(A block of data)
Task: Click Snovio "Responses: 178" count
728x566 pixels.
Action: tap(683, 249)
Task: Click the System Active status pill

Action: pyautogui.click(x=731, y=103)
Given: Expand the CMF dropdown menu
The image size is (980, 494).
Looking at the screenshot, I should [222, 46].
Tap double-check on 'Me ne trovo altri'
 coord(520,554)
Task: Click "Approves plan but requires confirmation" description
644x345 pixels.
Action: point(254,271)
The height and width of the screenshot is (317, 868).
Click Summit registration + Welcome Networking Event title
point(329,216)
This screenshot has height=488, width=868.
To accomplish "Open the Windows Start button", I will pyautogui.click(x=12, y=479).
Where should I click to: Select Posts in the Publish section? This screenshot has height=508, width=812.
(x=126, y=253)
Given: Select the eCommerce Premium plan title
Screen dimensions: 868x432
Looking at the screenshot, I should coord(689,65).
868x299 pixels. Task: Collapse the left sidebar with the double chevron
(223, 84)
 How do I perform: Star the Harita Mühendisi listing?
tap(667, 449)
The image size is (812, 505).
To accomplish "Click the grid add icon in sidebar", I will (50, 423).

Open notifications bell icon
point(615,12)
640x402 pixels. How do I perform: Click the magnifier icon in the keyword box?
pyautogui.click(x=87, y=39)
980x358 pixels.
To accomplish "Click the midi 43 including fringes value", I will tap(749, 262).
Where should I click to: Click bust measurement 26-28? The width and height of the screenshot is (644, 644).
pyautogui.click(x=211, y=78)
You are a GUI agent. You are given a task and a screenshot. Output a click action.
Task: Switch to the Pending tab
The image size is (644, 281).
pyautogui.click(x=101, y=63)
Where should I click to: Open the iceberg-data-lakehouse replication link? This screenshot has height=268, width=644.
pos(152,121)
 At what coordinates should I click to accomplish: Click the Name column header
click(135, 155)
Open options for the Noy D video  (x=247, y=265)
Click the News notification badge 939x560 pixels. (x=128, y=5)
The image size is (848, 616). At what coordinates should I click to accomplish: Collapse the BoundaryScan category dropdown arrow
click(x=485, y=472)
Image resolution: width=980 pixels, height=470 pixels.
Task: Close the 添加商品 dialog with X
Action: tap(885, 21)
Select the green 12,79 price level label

EXERCISE TASK:
Please retype everything in the records above, from the very first line down to the line containing "coord(520,554)", with no changes.

RESULT OF THIS TASK:
Task: Click Snovio "Responses: 178" count
728x566 pixels.
Action: tap(683, 249)
Task: Click the System Active status pill

Action: pyautogui.click(x=731, y=103)
Given: Expand the CMF dropdown menu
The image size is (980, 494).
Looking at the screenshot, I should [222, 46].
Tap double-check on 'Me ne trovo altri'
 coord(520,554)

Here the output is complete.